The Internet is owned by no one. Because of the distributed architecture of the World Wide Web, and the open and common protocol, TCP/IP, which enables any computer to talk to any other Internetworked computer, regardless of its manufacturer or country of origin, the Web offers unmediated, immediate, and multimedia communication capability. Just about anyone with access to a computer, a phone line, and a modem can participate. Not an export whose contents are secret, whose core must be jealously guarded and contained, like a nuclear power plant with all its technology under lock and key, the Internetworking technology is an enabling set of electronic communications capabilities, open and available to all.
Internet is less a thing than it is an idea, the functioning concept for a global thought machine with millions of pathways in and out of it, perpetually in the process of inventing itself by enabling instantaneous transference of thoughts as words, words as sounds, sounds illustrated by pictures, and pictures as frozen stills of a mortal attached to the machine.
Where the Internet was designed as a means for computer professionals to share scarce and expensive hardware resources, it turned out to be a superior communications medium; rumor has it that the researchers ended up talking about "Star Trek" instead of creating blueprints for "Star Wars" a lot of the time.
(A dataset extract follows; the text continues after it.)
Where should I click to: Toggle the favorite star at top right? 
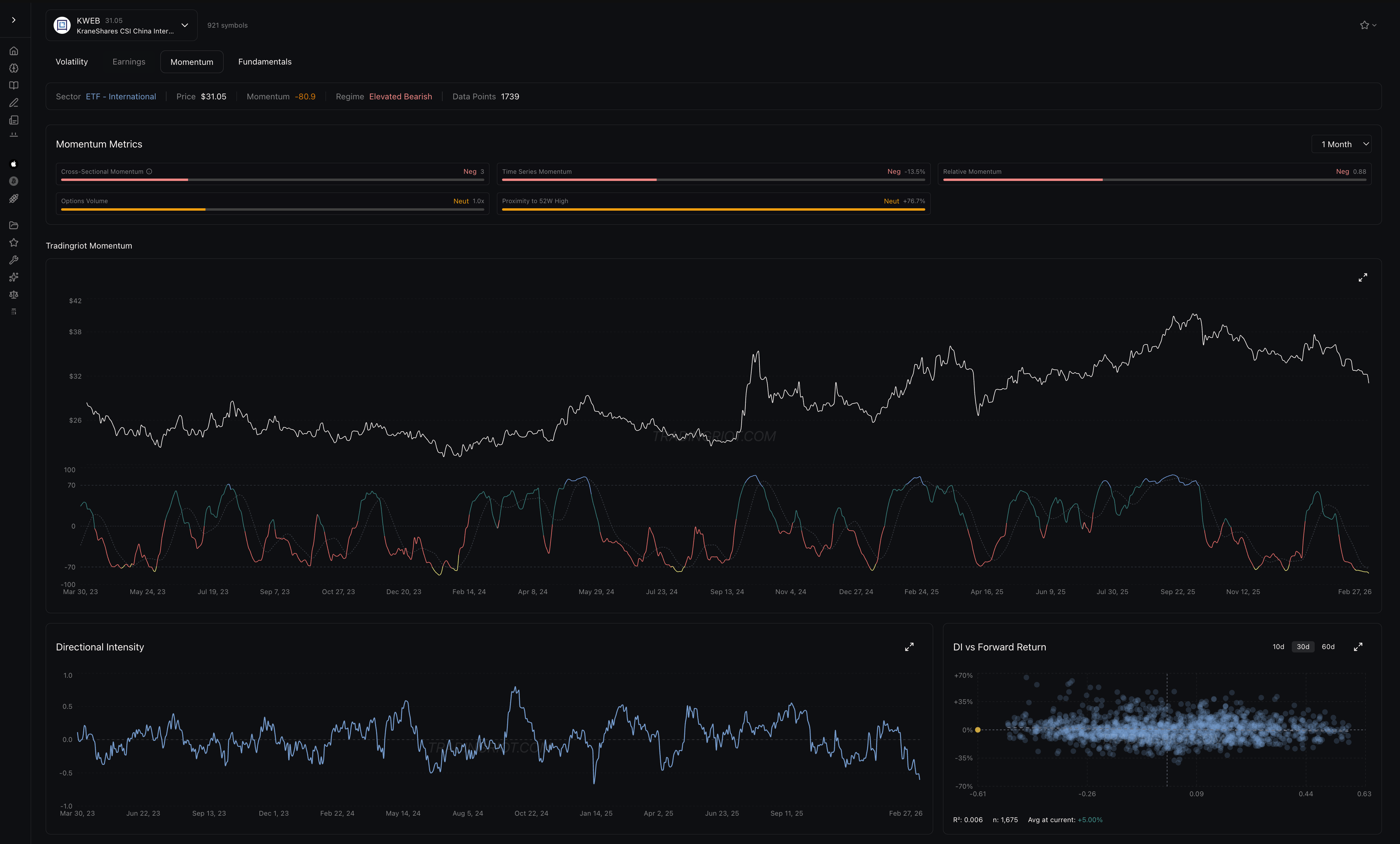1364,25
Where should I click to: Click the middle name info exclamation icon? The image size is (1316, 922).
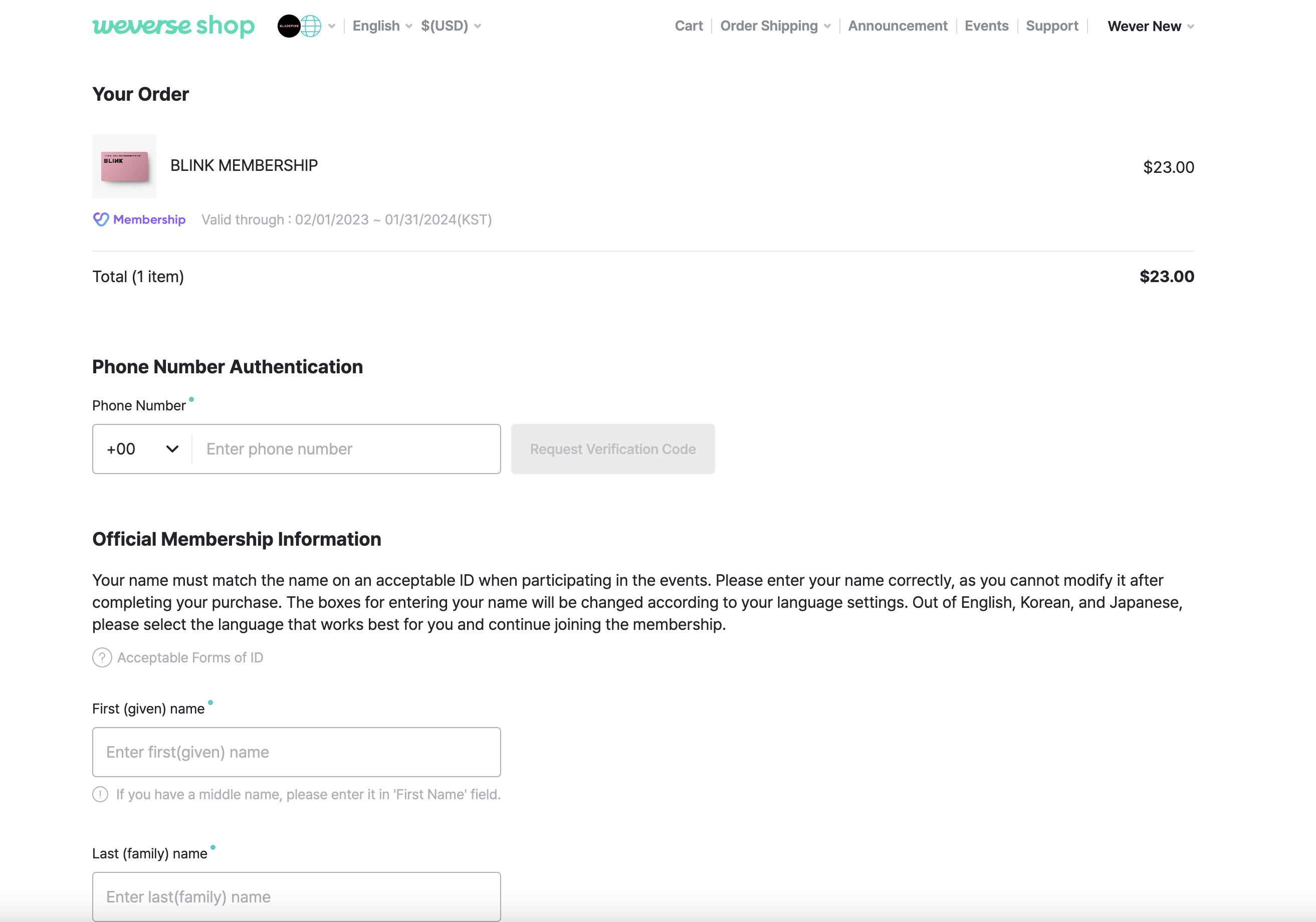100,794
Such seductive communications capabilities have led to the exponential Internet growth of today, which in large part can be ascribed to the "friendly", if wordless, world of W3 point and click. Where on the one hand, the mice-driven cybersociety that is arising out of the interwebbed computers is less reliant on words than on the navigating and nesting of icons, we can see hyperliteracy increasing, becoming a powerful capability to use our new electronic tools to define a communicative medium of collective experience. Building on the conventional sense of literacy, the ability to understand and communicate abstract and immutable words, hyperliteracy means the capability to recognize, access and apply hypertext ideas and tools in an online experiential medium.
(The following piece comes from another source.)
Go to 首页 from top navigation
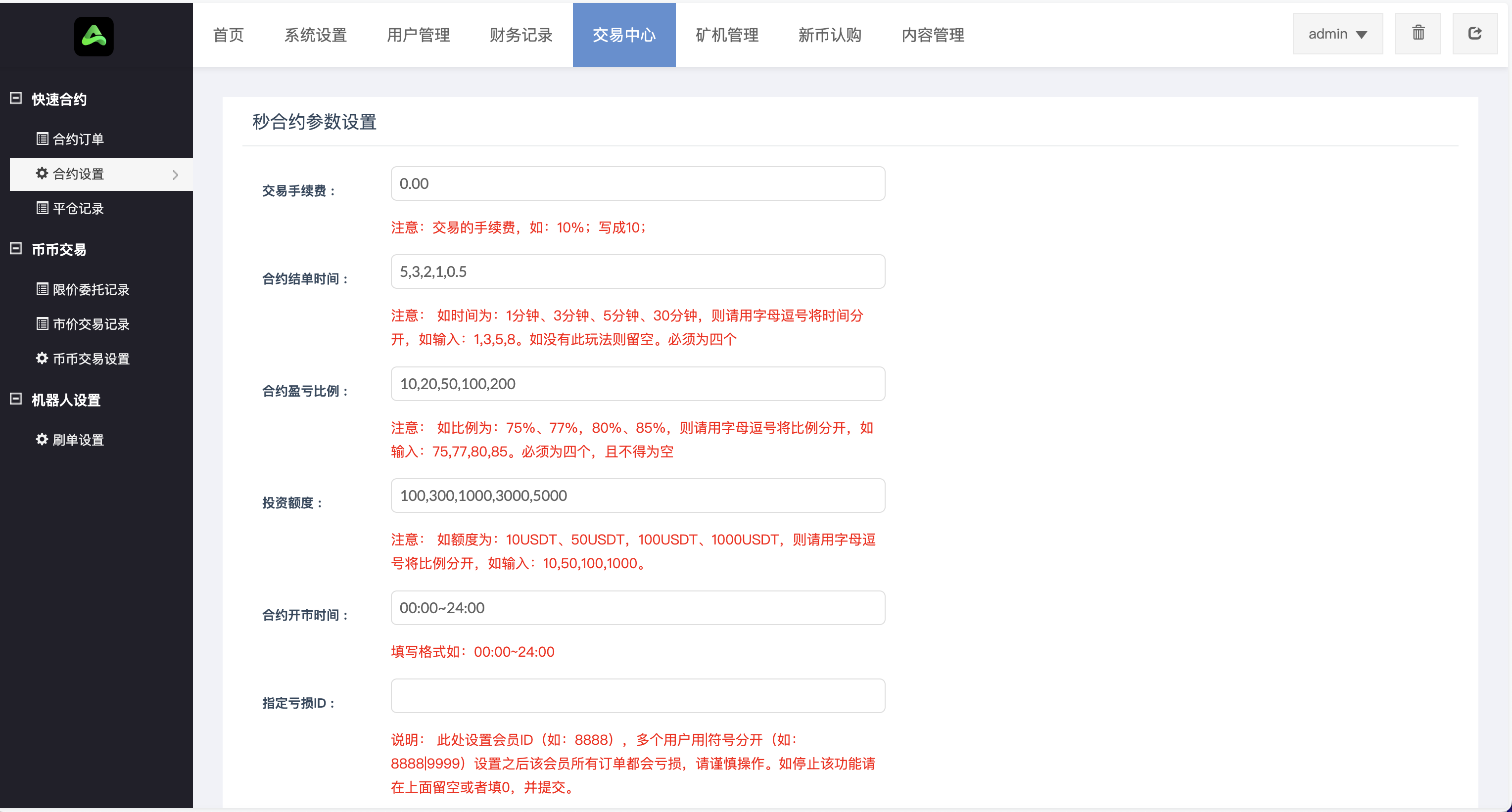 click(228, 35)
The new binary life forms rising and recombining on the Web point the way to this evolution of "literacy", pointing to what may become deliberate, cognitive evolution. It is an evolution that begins in dissolution; the reweaving is only beginning. Living on the Web extends beyond national borders and chronological boundaries, beyond the conventional disciplines of literature and biology, technology and politics. We are able now not only to tell each other about what we know, but to show as well. Reading a book about frog dissection involves literacy in order to understand and abstract the meaning from the words. Building on that, we see that a hyperliterate person not only reads *about* dissecting frogs, but can be shown how to do it and do it himself, virtually, online. Tomorrow, this interactive dissection program will doubtless be supplemented by an online program enabling the hyperliterate user to simulate the authoring of life as well, to build the double helix as a school experiment. This use of the Internet as a biology lab for hyperliterate students playing with the building blocks of life stands in sharp contrast to the origins of the medium itself, a technology devised in response to the threat of nuclear desolation and the annihilation of life.